Data collection at baseline and follow-up evaluation.
| Domain | Measure | Participants | Method | Assessment time | Administrator |
|---|---|---|---|---|---|
| Informed consent | Informed consent | All participants | Interview | Screening | Investigator |
| Eligibility | Inclusion/Exclusion | All participants | Interview | Screening | Investigator |
| Psychiatric diagnoses | MINI | All participants | Interview | Screening | Investigator |
| MDS for the elderly | Team-designed questionnaire | All participants | Interview | Baseline | Investigator |
| Coping style, personality traits | SCSQ, EPQ | All participants | Interview | Baseline | Investigator |
| KAP for LLD | Team-designed questionnaire | All participants | Interview | Baseline and every follow-up | Investigator |
| Local mental health resources and resources available to LLD patients | Team-designed questionnaire | All participants | Interview | Baseline | Investigator |
| Treatment and intervention process, concurrent treatment and intervention measures | Team-designed questionnaire | All participants | Interview | Baseline and every follow-up | Investigator |
| Depressive symptoms | GDS | 60 LLD patients and their primary caregivers | Interview | Baseline and every follow-up | Investigator |
| Quality of life | SF-36, OPQOL | 60 LLD patients and their primary caregivers | Interview | Baseline and every follow-up | Investigator |
| Social functioning | SDSS | 60 LLD patients and their primary caregivers | Interview | Baseline and every follow-up | Investigator |
| Family functioning | Family APGAR Scale | 60 LLD patients and their primary caregivers | Interview | Baseline and every follow-up | Investigator |
| Cognitive functioning | MoCA, GSES, IBS | 60 LLD patients and their primary caregivers | Interview | Baseline and every follow-up | Investigator |
LLD, Late Life Depression; MINI, Mini-International Neuropsychiatric Interview; MDS, Minimum Data Set; SCSQ, Simplified Coping Style Questionnaire; EPQ, Eysenck Personality Questionnaire; KAP, Knowledge-Attitude-Practice; GDS, Geriatric Depression Scale; SF-36, The MOS item Short From Health Survey; OPQOL, Chinese Revised Version of Old People Quality Of Life Questionnaire; SDSS, Social Disability Screening Schedule; APGAR, Adaptability, Partnership, Growth, Affection, and Resolve; GSES, General Self-Efficacy Scale; IBS, Irritational Beliefs Scale; MoCA, Montreal Cognitive Assessment; CHS, Community health service.

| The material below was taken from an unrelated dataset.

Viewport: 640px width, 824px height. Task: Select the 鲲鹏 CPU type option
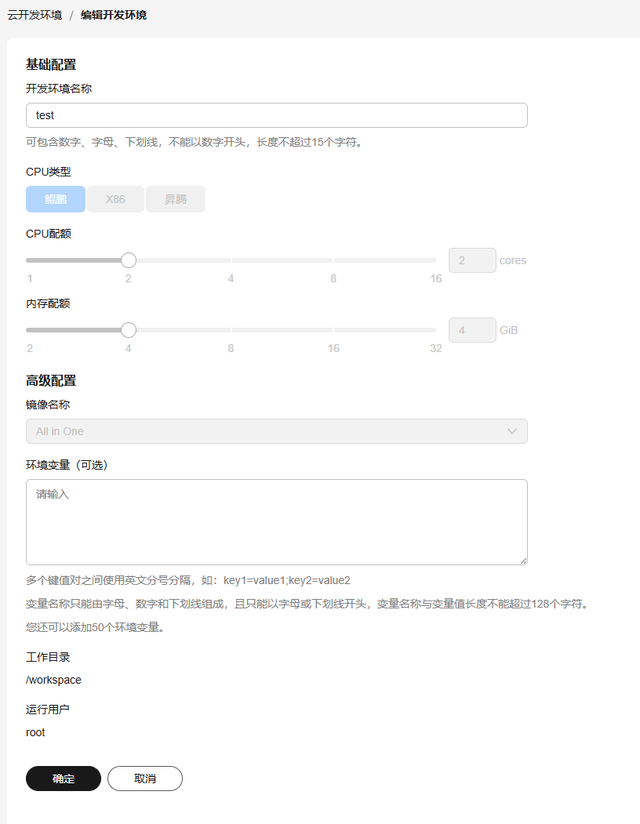[55, 199]

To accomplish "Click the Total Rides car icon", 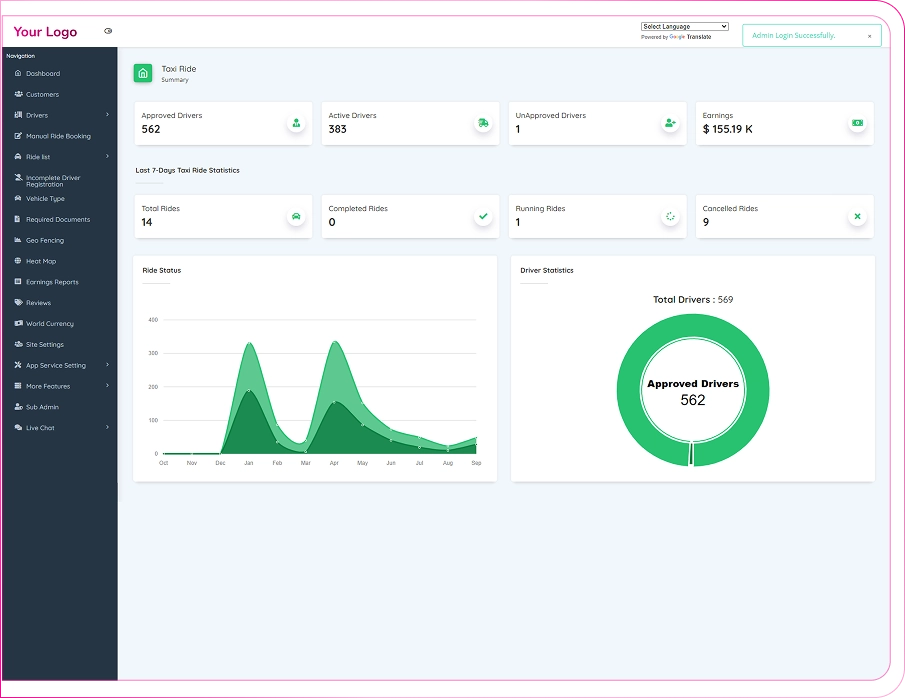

Content of MDS includes demographics, lifestyle, medical history, sleep quality, family history of psychiatric disease and LLD course, social support, negative life events, daily activities, interests, and hobbies.
“All participants” refers to the 6,800 community-residing elderly adults.
30 LLD patients and their primary caregivers in the trial group, and 30 LLD patients and caregivers in the control group.